The US Financial Accounting Standards Board (FASB) decided Wednesday to move forward with a re-proposal on financial reporting for leases that will be converged with that of the International Accounting Standards Board (IASB).
FASB Chairman Leslie Seidman cast the deciding vote in a 4–3 decision. Board members Tom Linsmeier, Marc Siegel and R. Harold Schroeder dissented.
The lease proposal, which is scheduled to be released for public comment by FASB in May, would put all leases on the balance sheet. It would require a dual expense-recognition approach for lessees (excluding short-term leases), depending on whether significant consumption occurs during the lease period.
So in general, equipment and vehicle leases that tend to depreciate significantly during the life of a lease would be accounted for differently from property leases, in which the asset usually does not depreciate and sometimes increases in value over the lease period.
In some cases, the dividing line between the two types of leases can be murky. And the very idea of having two models for accounting for leases is troubling for some because it can create complexity for users.

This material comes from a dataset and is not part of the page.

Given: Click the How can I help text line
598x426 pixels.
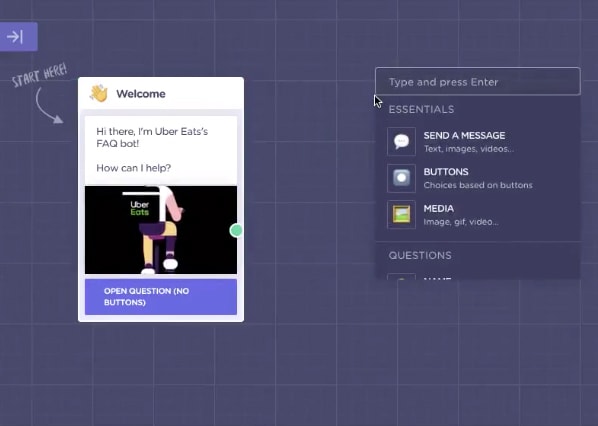Looking at the screenshot, I should (133, 168).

“Many people think that there should be one model here,” Seidman said. “That is not universal. But they do not agree about which model. So we’ve done our best to try and articulate a distinction that reflects what some perceive as the economics of the difference between what I’ll call ‘rentals’ and what I’ll call ‘finance-type leases.’ ”
During Wednesday’s meeting, FASB’s staff asked board members to address the effects the proposal would have on financial reporting complexity. Linsmeier said the proposal introduces significant complexity for users because it divulges lease information in multiple places in the financial statements without bringing it all together in one footnote.

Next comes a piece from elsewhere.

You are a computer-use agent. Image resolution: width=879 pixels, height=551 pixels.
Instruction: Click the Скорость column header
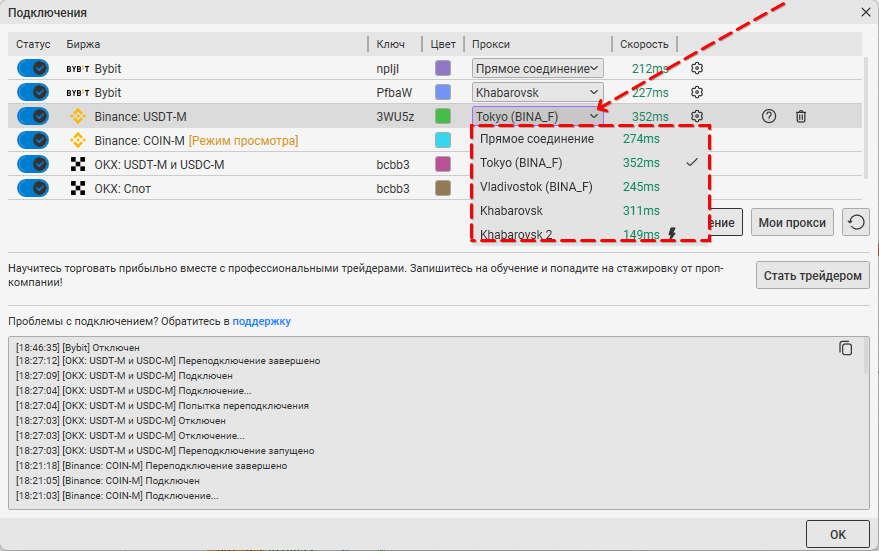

“If [users] are trying to bring all that information that’s spread throughout the financial statements together to understand what the rights and obligations are under a lease, and what the related income statement and cash flows effects are, we did not provide them sufficient information to do so,” Linsmeier said.
The leases project has been watched carefully by various constituents because of its breadth, as many organisations are parties to lease contracts. Because of the extent to which leases are used, arriving at a converged standard could bring significant global comparability to financial statements.
The IASB plans to release its exposure draft by June 30th.
“We have worked tirelessly with the IASB on this proposal, and we are going out with a converged proposal, which I think is a significant accomplishment,” Seidman said. “I would like to try to end up with a converged improvement on the accounting for leases, and so on that basis, I’d like to move forward with this exposure draft.”